Group Theory in General Relativity

In Special Relativity, the Lorentz Group is the set of matrices that preserve the metric, i.e. $\Lambda \eta \Lambda^T=\eta$.

Is there any equivalent in General Relativity, like: $\Lambda g \Lambda^T=g$?

(We could at least take locally $g\approx\eta$, so we recover the Lorentz group, but I don't know whether we could extend this property globally.)

Why does Group Theory have much less importance in General Relativity than in QFT and particle physics?

Answer

As you point out, the Minkowski metric $\eta = \mathrm{diag}(-1,+1, \dots, +1)$ in $d+1$ dimensions possesses a global Lorentz symmetry. A highbrow way of saying this is that the (global) isometry group of the metric is the Lorentz group. Well, translations are also isometries of Minkowski, so the full isometry group is the Poincare group.

The general notion of isometry that applies to arbitrary spacetimes is defined as follows. Let $(M,g)$ be a semi-Riemannian manifold, then any diffeomorphism $f:M\to M$ (coordinate transformation essentially) that leaves the metric invariant is called an isometry of this manifold.

A closely related notion that is often useful in relation to isometries is that of Killing vectors. Intuitively a killing vector of a metric generates an "infinitesimal" isometry of a given metric. Intuitively this means that they change very little under the action of the transformations generated by the Killing vectors.

Isometries and Killing vectors are a big reason for which group theory is relevant in GR. Killing vectors often satisfy vector field commutator relations that form a Lie algebra of some Lie Group.

Addendum (May 28, 2013). Remarks on symmetric spaces and physics.

One can show that in $D$ dimensions, a metric can posses at most $D(D+1)/2$ independent killing vectors. Any metric that has this maximum number of killing vectors is said to be maximally symmetric.

Example. Consider $4$-dimensional Minkowski space $\mathbb R^{3,1}$. The isometry group of this space, the Poincare group, has dimension $10$ since there are $4$ translations, $3$ rotations, and $3$ boosts. On the other hand, in this case we have $D=4$ so that the maximum number of independent killing vectors is $4(4+1)/2 = 10$. It turns out, in fact, that each rotation, translation, and boost gives rise to an independent Killing vector field, so that Minkowski is maximally symmetric.

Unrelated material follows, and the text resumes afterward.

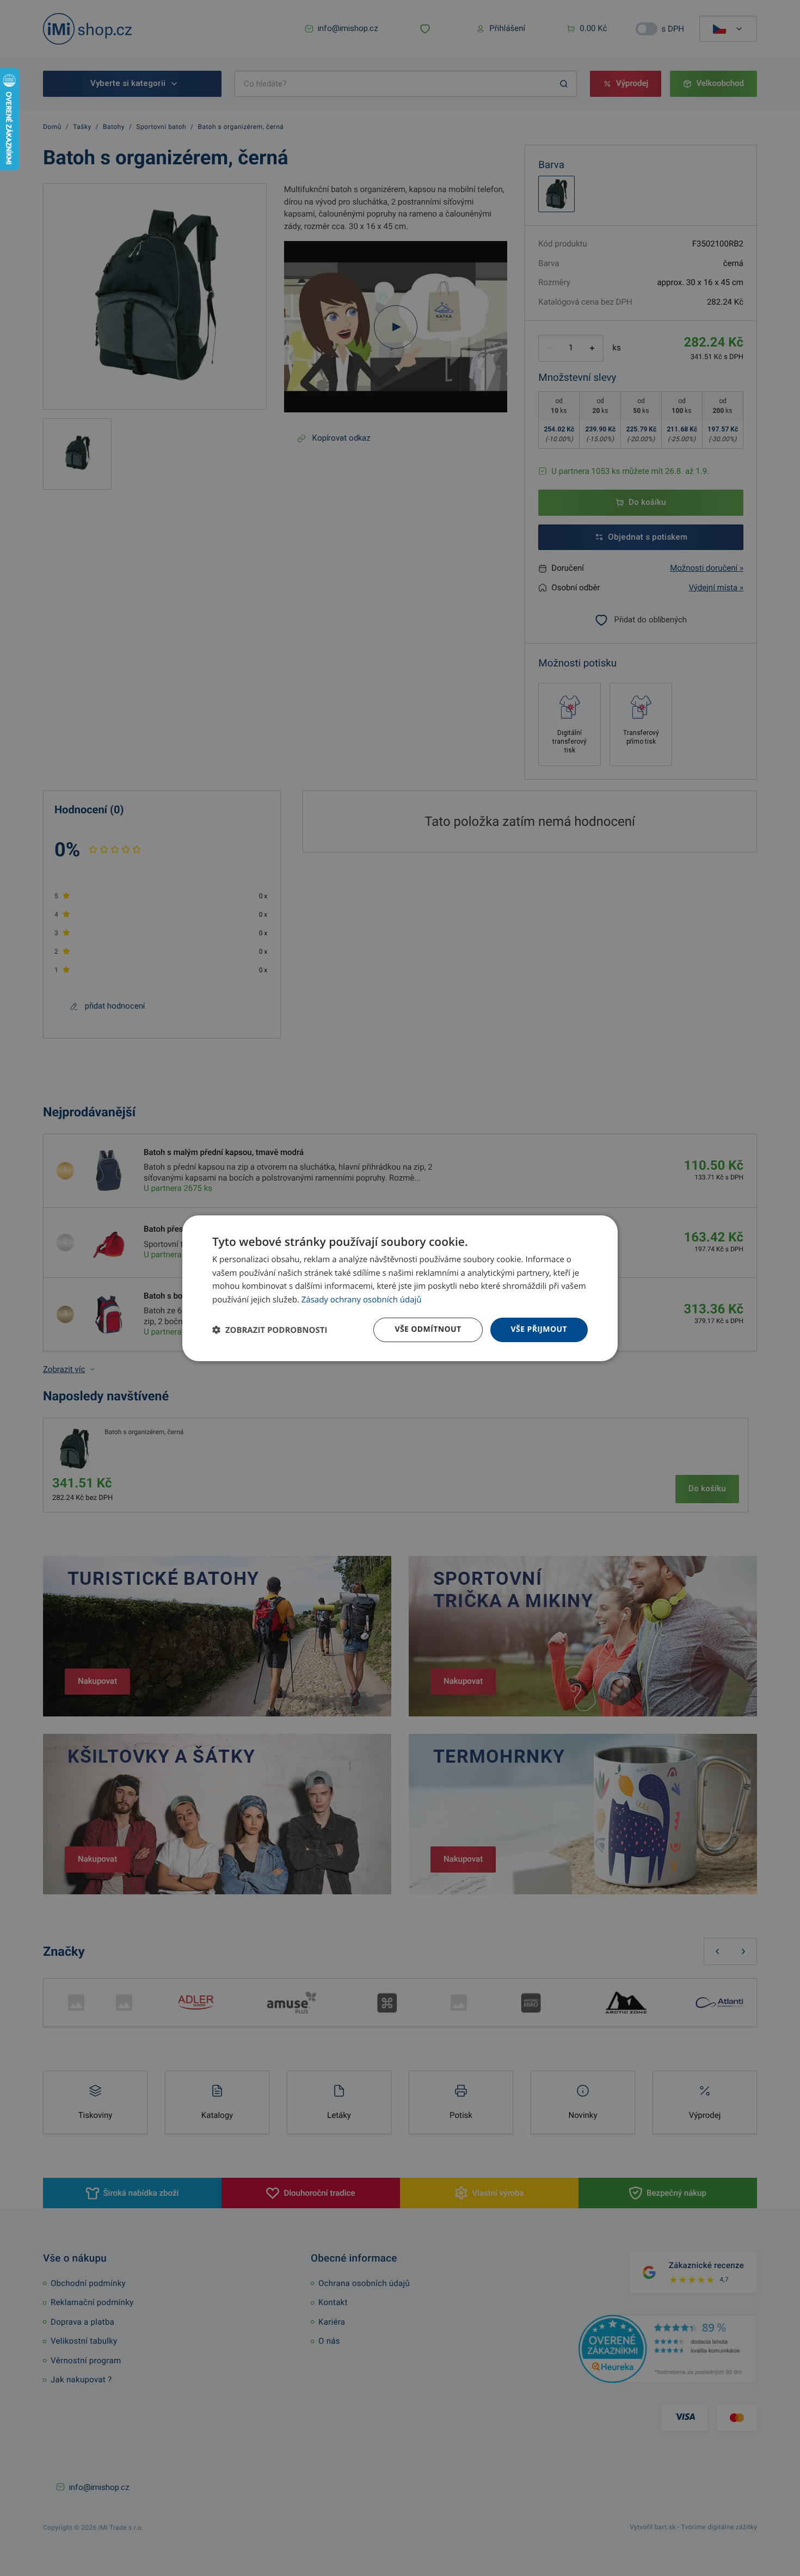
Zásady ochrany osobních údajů (361, 1299)
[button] (269, 1330)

One can in fact show that there are (up to isometry) precisely three distinct maximally symmetric spacetimes: $\mathrm{AdS}_{d+1}, \mathbb R^{d,1}, \mathrm{dS}_{d+1}$ called anti de-Sitter space, Minkowski space, and de-Sitter space respectively, and that these spacetimes all have constant negative, zero and positive curvature respectively. The isometry groups of these spacetimes are well-studied, and these spacetimes form the backbone of a lot of physics. In particular, the whole edifice of $\mathrm{AdS}/\mathrm{CFT}$ relies on the fact that $\mathrm{AdS}$ has a special isometry group that is related to the conformal group of Minkowski space.